Iam a mother. I have never been vaccinated myself. I believe deeply in informed consent. And I want to say clearly that I am hopeful about Bobby’s leadership at HHS. I want to believe that he can bring real transparency and accountability to a government that has too often cozied up to the corporations it is supposed to regulate.

But when I read the headlines about Trump’s “landmark” deal with Pfizer, I don’t feel hopeful. I feel misled.

We are told that Pfizer has committed $70 billion to research, development, and production here in the United States. That sounds impressive, like a historic victory for the American people. But the truth is, Pfizer already spends billions every year on research and development. That is simply the business they are in. Without that constant pipeline, they do not survive.
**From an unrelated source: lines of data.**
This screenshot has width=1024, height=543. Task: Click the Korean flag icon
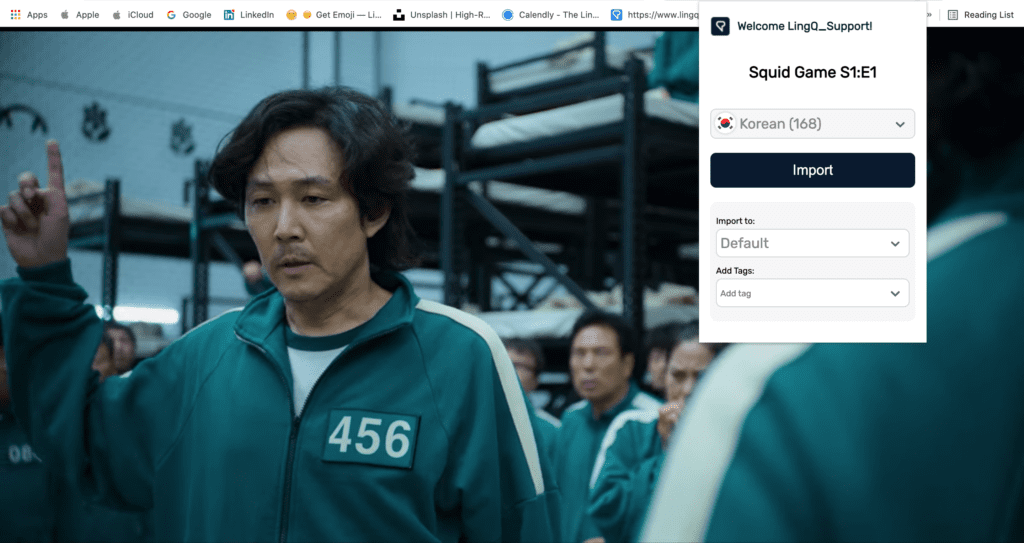726,124
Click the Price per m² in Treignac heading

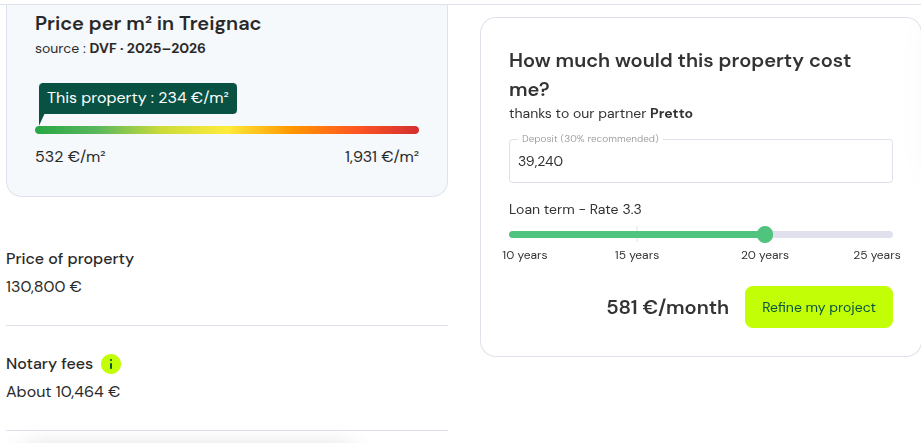pos(148,24)
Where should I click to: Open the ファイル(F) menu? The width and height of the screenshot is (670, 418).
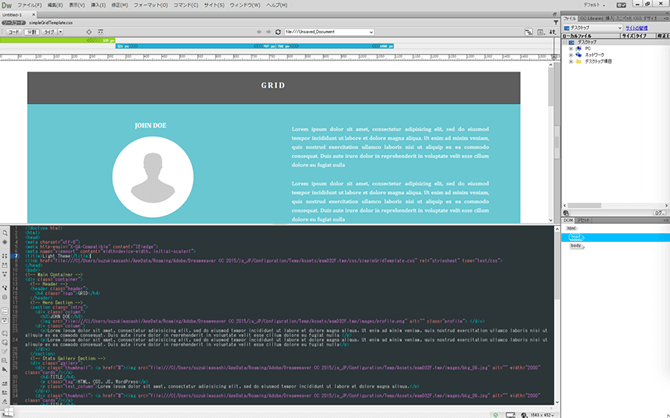29,5
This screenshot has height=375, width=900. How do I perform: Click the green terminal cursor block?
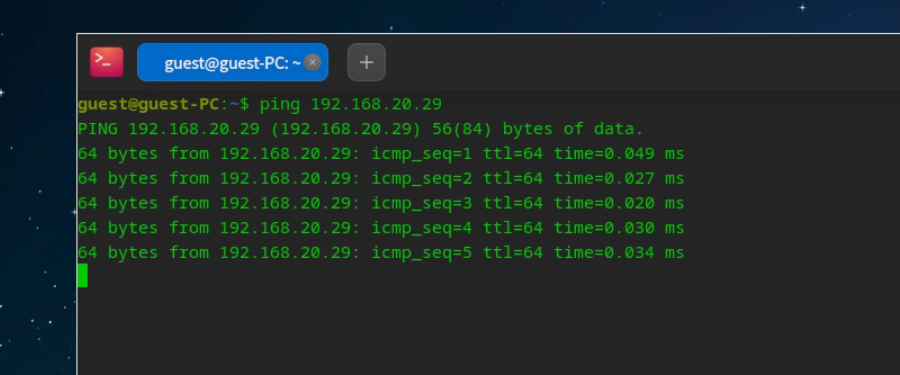coord(83,276)
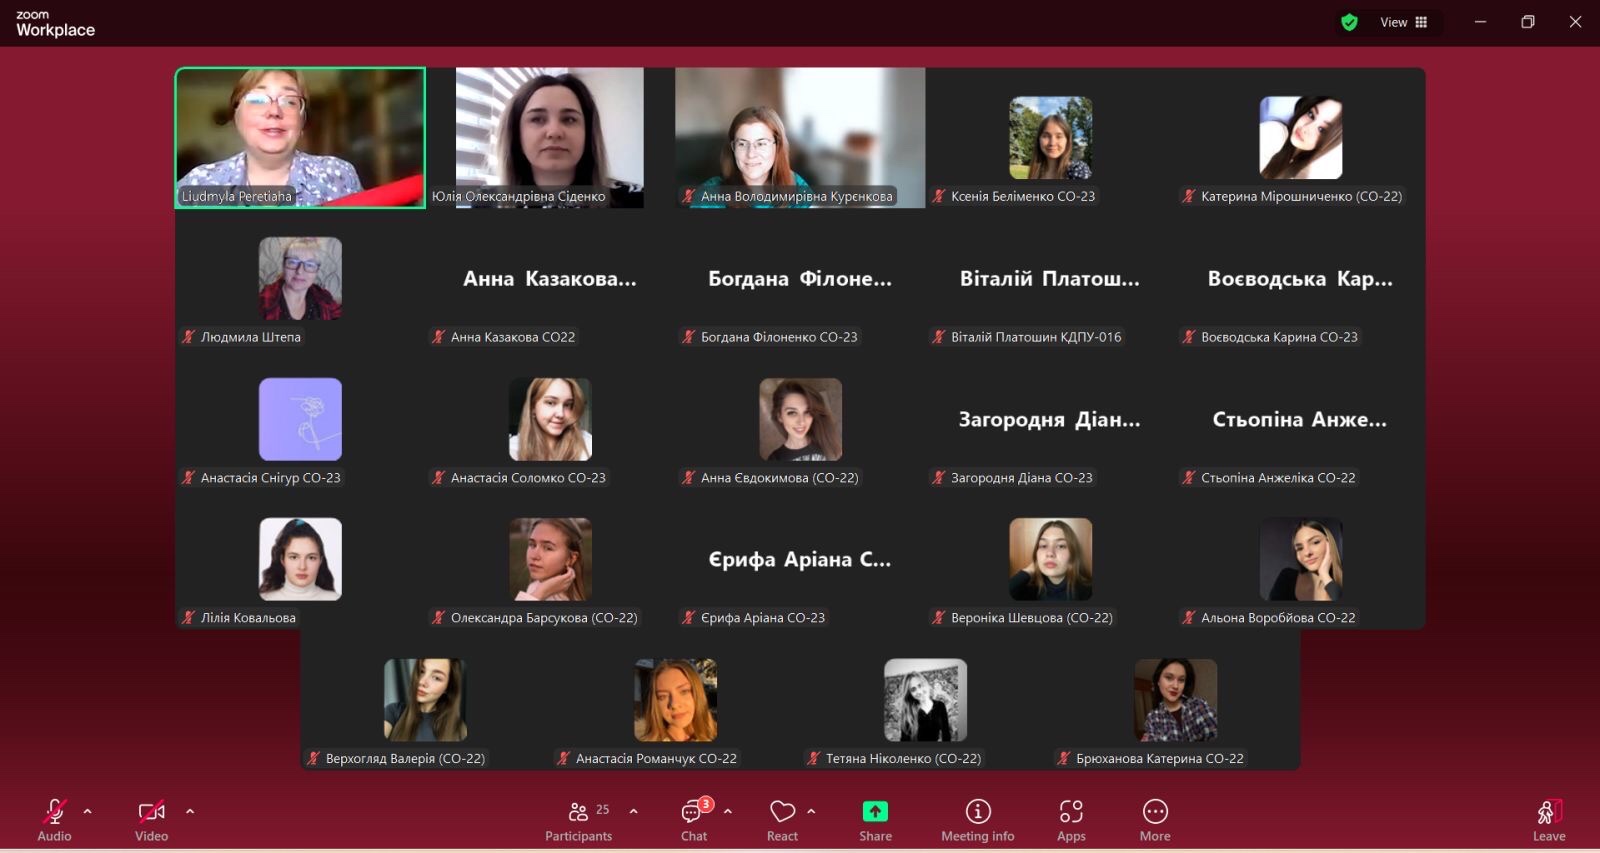Expand audio options arrow next to Audio

[x=88, y=811]
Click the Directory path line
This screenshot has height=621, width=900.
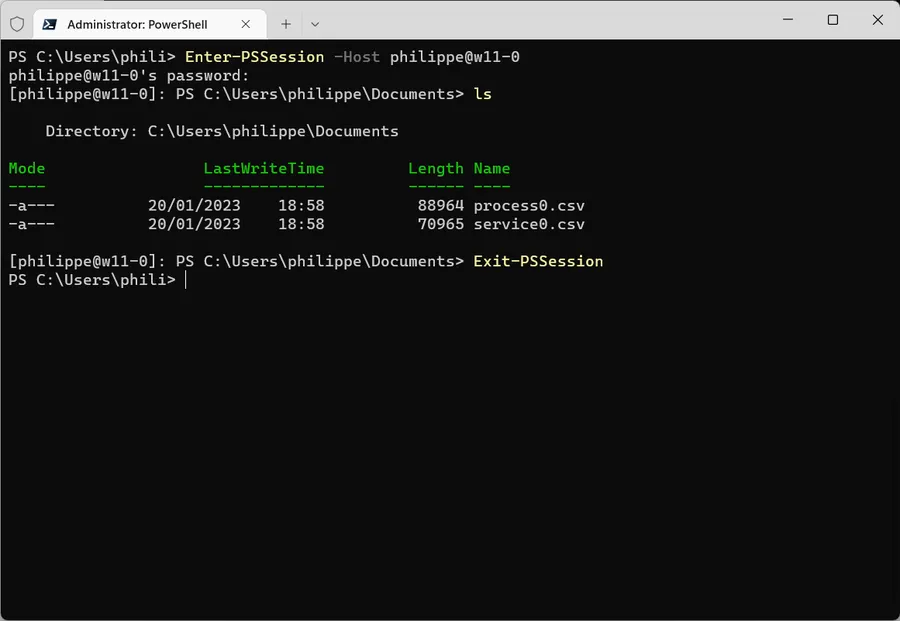[x=222, y=131]
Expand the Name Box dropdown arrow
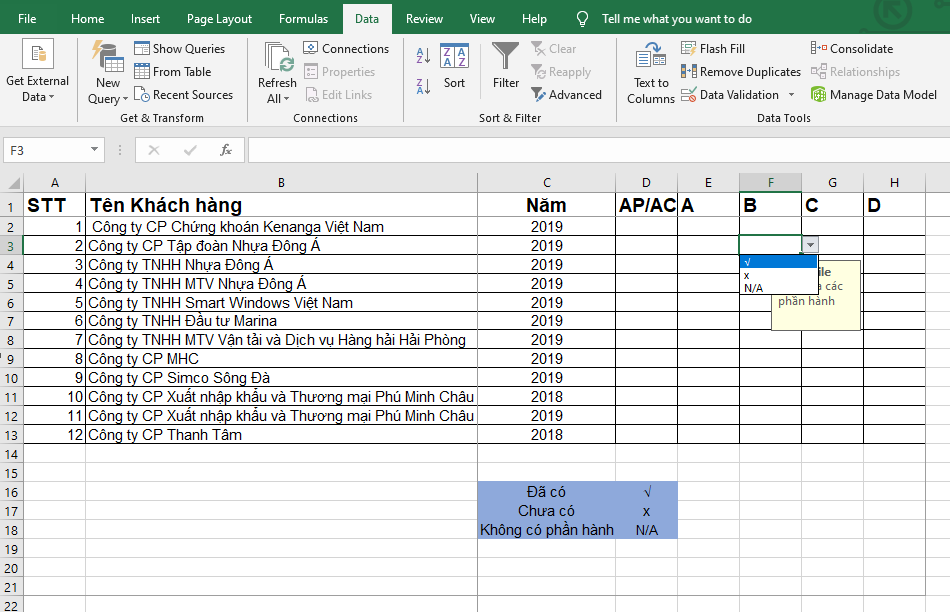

So what is really new here? Nothing at all. It is the same budget they were already going to spend, repackaged and sold as a bold new commitment. The difference now is that Pfizer gets something in return: tariff relief, political cover, and a government-backed direct-to-consumer program called TrumpRx.

That is what makes this deal so frustrating. Pfizer is not changing its behavior. They are not suddenly sacrificing profits or doing more for patients. They are being rewarded for business as usual, only now with added advantages that strengthen their market position even more. And we are being asked to celebrate it as if it is some great victory for ordinary families.

Every producer wants to cut out the middleman. I know this from my own life. As a meat producer, I do not want to pay one. As a vegetable producer, I do not want to pay one. As a content creator, I do not want to pay one. Nobody does. And now Pfizer, of all companies, is getting the official blessing of the US government to do exactly that.

This is the same Pfizer that misled the public during Covid. That is not a rumor, it is documented. Whistleblowers from trial sites described falsified records, patients who were not properly followed up after adverse events, and unqualified staff handling sensitive data. State attorneys general have accused Pfizer of downplaying serious risks, including heart inflammation in young men and pregnancy complications in women. 

Kansas has even claimed the company hid internal studies that showed risks while telling the public something different. And the most central promise of all, that the vaccines would stop transmission, simply was not true, even though the marketing never caught up to that reality.